───── BRANO RIPORTATO

Sono ancora pochi gli agenti che li utilizzano per lavorare, ma nell’immediato futuro, anche grazie all’evolvere dei gestionali e delle applicazioni web dedicate, diventeranno parte integrante del corredo del professionista efficiente
Oggetti cool? Certamente! Ma poi sorge spontanea una domanda: oltre a sfoggiarli, come posso utilizzarli degnamente?
Mi sembra passata un’intera vita da quell’estate del 2006, quando il mio amico Saverio, di mestiere programmatore informatico, mi lasciò di stucco, mentre orgogliosamente sfoggiavo il futuristico Nokia Communicator E 90, dicendomi: “Caro mio, è già vecchio. Vedrai che tra poco il telefono cambierà totalmente, diventando un terminale multiapplicazione evoluto: ci sarà il navigatore, internet, ci si ascolterà la musica, si riceveranno le mail, ci sarà l’agenda integrabile a distanza, si scatteranno le fotografie; il tutto con estrema semplicità e con dimensioni ridotte”.
Ancora non esistevano l’iPhone e i suoi derivati e neanche i Social Network. Come vediamo, in meno di quattro anni è cambiato tanto nel modo di comunicare. Il fax sembra uno strumento del paleolitico, tutto viaggia via mail o comunque via web, perché ormai anche le mail sono state sostituite, per le attività personali, dai messaggi su facebook.
Ma nel mondo del lavoro, quali vantaggi concreti ha portato questo cambiamento? Il più evidente è il servizio di ricezione e invio delle mail, l’essere sempre in linea e raggiungibili, always on, come dicono gli americani. Altri elementi importanti sono poi da un lato, la possibilità di utilizzare l’agenda condivisa con la segreteria dell’azienda e ritrovarci in tempo reale appuntamenti segnati anche in mancanza della nostra presenza fisica; dall’altro, quella di consultare il web in situazioni di emergenza, anche se è innegabile che le ridotte dimensioni dello schermo non permettono un uso completo e continuo.
Quello che invece realmente mi ha stupito, anche se devo dire che al primo approccio l’eccessiva somiglianza operativa con l’iPhone me lo aveva fatto passare come un doppione che non telefona, è stato l’iPad di nuova generazione. Man mano che lo usi ne scopri il potenziale: leggerezza, velocità di attivazione, semplicità, durata della batteria, applicazioni dedicate lo hanno messo immediatamente in concorrenza con i pc portatili, che invece pesano, sono lenti ad avviarsi, hanno batterie dalla durata limitata, sono meno intuitivi nell’uso, non scattano fotografie e non realizzano filmati in HD.
Il tablet è quindi a tutti gli effetti uno strumento di lavoro pratico ed efficace. In un istante apri un portale o il tuo gestionale, scatti le fotografie dell’immobile o, addirittura, realizzi un video e li metti direttamente on line, di fronte al cliente. Oppure, al contrario, carichi una richiesta di acquisto e la incroci direttamente con i tuoi immobili e con quelli dei tuoi colleghi. Non che con un pc non si possa proprio fare, ma è molto più complicato.

──────────

• **ESPLORA IL MATERIALE**:
[a] Riassumi il brano in due frasi.
[b] Elenca tutte le funzioni che, secondo la previsione di Saverio riportata nel brano, il telefono avrebbe offerto.
[c] Rispondi alle seguenti domande sul brano.
(i) Quale telefono veniva sfoggiato nell'estate del 2006?
(ii) Da che cosa sono state sostituite le mail per le attività personali?
(iii) Che cosa impedisce di consultare il web dal telefono in modo completo e continuo?

───── VOCI FORNITE

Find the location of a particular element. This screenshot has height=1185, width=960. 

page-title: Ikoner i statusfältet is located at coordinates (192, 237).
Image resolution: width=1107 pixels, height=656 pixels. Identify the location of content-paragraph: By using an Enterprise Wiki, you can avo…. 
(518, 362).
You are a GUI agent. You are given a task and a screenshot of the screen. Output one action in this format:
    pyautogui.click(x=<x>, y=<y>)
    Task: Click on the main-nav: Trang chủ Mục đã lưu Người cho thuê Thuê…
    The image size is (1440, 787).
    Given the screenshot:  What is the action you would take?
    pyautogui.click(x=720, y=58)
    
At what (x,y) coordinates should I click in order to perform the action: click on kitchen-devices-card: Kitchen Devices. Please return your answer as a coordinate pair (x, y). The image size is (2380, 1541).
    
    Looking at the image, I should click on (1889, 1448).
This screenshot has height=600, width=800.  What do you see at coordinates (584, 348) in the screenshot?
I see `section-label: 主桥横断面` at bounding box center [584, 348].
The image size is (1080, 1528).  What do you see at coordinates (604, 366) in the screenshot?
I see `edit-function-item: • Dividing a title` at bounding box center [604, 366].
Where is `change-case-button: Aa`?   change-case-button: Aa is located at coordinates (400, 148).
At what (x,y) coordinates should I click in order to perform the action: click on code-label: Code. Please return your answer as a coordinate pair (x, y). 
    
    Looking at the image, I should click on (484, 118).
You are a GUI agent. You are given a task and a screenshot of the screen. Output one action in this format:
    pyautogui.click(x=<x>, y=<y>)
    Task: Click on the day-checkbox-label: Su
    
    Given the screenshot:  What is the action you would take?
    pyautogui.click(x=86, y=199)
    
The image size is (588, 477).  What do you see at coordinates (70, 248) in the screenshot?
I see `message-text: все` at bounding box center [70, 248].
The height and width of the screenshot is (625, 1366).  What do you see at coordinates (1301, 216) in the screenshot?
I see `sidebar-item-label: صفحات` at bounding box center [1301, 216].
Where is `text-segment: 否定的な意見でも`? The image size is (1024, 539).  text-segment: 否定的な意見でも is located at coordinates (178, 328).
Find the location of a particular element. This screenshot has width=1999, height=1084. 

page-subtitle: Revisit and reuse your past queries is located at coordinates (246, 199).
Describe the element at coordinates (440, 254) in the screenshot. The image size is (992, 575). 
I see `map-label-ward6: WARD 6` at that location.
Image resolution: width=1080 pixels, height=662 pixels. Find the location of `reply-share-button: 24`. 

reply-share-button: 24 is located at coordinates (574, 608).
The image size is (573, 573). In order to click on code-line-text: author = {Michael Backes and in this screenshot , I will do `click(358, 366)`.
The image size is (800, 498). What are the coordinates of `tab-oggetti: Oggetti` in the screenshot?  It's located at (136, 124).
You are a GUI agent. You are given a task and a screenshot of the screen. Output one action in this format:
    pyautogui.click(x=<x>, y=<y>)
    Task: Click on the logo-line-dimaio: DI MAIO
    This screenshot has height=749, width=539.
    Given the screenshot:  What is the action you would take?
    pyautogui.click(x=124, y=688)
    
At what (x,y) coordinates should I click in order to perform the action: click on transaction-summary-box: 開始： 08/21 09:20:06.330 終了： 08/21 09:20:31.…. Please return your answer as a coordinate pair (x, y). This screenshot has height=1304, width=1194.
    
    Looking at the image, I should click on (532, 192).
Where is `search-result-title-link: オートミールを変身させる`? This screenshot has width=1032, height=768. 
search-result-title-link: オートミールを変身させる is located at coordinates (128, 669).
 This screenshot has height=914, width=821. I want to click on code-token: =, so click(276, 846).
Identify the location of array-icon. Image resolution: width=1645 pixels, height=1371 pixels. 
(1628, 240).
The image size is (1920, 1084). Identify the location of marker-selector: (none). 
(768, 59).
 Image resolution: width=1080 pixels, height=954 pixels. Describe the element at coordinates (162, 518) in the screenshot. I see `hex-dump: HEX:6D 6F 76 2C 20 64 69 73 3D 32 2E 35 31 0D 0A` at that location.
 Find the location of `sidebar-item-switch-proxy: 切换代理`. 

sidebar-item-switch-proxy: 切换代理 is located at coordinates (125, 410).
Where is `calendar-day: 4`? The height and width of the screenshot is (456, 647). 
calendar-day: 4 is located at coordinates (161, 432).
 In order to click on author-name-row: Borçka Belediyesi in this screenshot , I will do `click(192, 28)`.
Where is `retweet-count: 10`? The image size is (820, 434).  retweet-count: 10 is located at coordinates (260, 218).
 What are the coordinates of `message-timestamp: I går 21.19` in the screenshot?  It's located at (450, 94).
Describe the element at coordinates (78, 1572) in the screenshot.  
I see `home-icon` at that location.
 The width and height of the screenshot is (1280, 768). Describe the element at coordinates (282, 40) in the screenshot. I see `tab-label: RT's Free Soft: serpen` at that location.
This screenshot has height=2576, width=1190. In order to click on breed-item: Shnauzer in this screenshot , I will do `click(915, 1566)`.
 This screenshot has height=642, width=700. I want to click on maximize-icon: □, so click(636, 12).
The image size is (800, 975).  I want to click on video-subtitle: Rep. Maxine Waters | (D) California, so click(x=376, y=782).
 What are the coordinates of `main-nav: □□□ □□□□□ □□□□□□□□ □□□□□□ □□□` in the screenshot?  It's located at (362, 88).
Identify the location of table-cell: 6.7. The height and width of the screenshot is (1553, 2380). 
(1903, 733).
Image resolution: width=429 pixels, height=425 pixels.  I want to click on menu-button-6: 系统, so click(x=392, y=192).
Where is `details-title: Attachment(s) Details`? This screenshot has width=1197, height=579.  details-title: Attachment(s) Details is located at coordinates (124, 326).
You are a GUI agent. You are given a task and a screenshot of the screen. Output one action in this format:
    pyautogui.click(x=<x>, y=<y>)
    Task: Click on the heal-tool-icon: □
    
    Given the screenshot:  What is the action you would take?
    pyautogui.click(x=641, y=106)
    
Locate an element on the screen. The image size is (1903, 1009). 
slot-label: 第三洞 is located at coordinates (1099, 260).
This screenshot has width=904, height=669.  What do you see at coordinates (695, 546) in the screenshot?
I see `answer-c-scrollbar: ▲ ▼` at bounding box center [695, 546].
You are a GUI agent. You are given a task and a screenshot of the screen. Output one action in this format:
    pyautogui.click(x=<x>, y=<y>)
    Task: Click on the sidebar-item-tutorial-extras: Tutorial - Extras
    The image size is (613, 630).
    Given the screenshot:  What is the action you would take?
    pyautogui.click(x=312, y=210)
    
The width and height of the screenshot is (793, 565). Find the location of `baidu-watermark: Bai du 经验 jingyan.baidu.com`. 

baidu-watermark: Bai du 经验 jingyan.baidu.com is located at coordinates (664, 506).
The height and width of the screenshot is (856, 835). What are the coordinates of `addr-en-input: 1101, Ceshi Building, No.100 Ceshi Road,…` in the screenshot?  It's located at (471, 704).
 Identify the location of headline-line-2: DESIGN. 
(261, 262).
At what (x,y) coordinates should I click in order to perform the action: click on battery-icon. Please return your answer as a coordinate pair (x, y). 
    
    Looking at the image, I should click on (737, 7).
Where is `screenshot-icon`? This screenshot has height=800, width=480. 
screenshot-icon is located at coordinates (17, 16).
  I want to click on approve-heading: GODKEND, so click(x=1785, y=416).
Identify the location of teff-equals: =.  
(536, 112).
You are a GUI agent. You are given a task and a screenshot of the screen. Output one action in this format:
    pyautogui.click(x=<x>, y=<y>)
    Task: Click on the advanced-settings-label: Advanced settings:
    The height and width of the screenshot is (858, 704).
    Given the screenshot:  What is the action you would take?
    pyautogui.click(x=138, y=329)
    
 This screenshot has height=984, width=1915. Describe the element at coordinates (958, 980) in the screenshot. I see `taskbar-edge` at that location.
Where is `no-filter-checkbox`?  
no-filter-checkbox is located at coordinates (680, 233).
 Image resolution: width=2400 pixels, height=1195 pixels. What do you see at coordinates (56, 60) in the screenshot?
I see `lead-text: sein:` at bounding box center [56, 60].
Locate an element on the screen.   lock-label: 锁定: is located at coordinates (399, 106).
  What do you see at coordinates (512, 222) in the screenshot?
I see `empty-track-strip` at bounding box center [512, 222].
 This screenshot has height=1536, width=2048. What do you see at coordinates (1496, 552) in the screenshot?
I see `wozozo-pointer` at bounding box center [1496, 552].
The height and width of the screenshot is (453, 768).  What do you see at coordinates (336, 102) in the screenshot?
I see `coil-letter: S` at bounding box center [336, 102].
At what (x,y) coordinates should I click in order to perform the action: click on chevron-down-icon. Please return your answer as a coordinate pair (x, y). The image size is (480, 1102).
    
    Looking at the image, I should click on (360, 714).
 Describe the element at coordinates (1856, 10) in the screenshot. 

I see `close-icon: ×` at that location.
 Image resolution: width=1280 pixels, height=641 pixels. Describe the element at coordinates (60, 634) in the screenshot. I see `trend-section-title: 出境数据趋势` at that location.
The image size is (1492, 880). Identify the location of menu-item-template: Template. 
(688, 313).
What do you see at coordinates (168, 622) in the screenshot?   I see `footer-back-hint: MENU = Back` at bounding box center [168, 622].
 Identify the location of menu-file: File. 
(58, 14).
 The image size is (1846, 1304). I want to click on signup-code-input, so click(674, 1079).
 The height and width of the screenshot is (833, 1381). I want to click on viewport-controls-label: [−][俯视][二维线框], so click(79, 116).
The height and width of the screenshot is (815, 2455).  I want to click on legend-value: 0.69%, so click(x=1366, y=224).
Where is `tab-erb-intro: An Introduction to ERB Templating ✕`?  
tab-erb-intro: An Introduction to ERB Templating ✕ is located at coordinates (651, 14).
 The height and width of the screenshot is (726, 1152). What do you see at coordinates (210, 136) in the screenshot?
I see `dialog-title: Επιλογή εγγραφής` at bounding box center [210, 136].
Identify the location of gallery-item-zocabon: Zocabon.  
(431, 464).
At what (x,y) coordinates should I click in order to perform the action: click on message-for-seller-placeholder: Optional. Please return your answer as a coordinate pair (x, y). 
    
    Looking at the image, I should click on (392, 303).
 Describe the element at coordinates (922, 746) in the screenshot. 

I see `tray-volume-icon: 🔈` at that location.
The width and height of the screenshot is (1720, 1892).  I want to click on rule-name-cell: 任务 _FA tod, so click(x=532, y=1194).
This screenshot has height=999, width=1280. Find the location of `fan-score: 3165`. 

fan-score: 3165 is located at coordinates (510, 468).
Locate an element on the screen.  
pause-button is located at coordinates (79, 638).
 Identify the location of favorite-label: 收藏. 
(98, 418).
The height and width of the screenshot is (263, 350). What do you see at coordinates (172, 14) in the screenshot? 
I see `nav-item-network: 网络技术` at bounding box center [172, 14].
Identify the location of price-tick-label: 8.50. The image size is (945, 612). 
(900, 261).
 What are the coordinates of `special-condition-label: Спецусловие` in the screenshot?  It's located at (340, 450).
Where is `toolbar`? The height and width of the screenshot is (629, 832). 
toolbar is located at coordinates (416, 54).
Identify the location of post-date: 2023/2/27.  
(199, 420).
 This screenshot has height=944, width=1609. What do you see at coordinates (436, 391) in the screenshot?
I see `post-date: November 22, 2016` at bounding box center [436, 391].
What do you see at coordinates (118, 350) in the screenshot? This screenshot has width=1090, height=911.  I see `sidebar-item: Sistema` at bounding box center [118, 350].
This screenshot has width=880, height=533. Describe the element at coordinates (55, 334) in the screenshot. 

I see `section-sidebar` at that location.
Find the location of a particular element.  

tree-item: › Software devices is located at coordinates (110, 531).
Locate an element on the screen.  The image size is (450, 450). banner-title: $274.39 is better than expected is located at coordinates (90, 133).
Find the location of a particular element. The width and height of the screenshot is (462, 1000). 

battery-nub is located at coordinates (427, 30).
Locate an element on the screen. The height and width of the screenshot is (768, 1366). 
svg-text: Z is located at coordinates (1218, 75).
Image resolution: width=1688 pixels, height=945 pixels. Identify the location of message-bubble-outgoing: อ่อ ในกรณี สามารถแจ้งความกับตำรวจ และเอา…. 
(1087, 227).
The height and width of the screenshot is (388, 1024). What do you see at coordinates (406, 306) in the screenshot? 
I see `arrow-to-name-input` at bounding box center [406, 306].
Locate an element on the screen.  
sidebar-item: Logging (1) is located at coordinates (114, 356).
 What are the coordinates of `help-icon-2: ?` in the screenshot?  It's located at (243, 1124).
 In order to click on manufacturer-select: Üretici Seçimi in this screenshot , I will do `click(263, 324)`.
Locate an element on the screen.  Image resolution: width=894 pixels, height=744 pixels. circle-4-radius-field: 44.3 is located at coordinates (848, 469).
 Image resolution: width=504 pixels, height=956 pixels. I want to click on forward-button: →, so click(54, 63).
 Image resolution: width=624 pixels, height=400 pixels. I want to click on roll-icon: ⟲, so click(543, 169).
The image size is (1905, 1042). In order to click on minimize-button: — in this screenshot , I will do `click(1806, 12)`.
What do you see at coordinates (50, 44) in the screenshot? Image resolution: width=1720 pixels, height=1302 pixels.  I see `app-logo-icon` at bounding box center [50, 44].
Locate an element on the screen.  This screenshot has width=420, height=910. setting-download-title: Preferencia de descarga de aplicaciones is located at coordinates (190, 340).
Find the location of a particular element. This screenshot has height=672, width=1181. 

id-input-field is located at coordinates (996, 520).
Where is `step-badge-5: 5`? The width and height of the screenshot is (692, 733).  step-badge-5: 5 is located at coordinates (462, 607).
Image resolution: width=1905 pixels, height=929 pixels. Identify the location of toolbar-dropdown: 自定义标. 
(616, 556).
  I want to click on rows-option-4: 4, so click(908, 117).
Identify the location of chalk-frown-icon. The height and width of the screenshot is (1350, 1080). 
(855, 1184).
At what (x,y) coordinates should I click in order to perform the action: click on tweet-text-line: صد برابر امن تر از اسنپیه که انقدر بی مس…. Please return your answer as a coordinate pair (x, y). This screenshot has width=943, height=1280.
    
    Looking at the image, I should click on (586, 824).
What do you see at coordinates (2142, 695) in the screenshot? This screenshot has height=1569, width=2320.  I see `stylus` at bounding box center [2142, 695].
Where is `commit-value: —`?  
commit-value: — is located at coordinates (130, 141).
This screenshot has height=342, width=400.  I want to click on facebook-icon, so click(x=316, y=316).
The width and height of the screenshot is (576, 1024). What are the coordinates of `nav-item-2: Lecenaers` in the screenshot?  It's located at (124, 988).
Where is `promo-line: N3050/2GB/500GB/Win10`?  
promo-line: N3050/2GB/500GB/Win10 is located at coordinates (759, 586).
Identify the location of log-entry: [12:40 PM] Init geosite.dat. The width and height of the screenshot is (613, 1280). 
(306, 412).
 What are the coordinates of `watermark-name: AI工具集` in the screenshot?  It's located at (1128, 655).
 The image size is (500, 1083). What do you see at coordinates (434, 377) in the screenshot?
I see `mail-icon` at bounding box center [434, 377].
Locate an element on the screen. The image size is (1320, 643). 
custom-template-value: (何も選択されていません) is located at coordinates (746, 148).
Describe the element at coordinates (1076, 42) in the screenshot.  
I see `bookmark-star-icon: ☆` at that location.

──────────

• **RISPOSTE NUMERATE**:
[a] Dall'estate del 2006 il telefono è diventato un terminale multiapplicazione, e in meno di quattro anni la comunicazione è passata dal fax alle mail, al web e ai messaggi su facebook. Nel lavoro questo cambiamento ha portato vantaggi come l'essere sempre raggiungibili e l'agenda condivisa, mentre il tablet si è rivelato uno strumento pratico ed efficace che permette, per esempio, di scattare fotografie dell'immobile e metterle on line davanti al cliente, operazione molto più complicata con un pc.

[b]
- il navigatore
- internet
- l'ascolto della musica
- la ricezione delle mail
- l'agenda integrabile a distanza
- lo scatto di fotografie

[c]
(i) Il Nokia Communicator E 90.
(ii) Dai messaggi su facebook.
(iii) Le ridotte dimensioni dello schermo.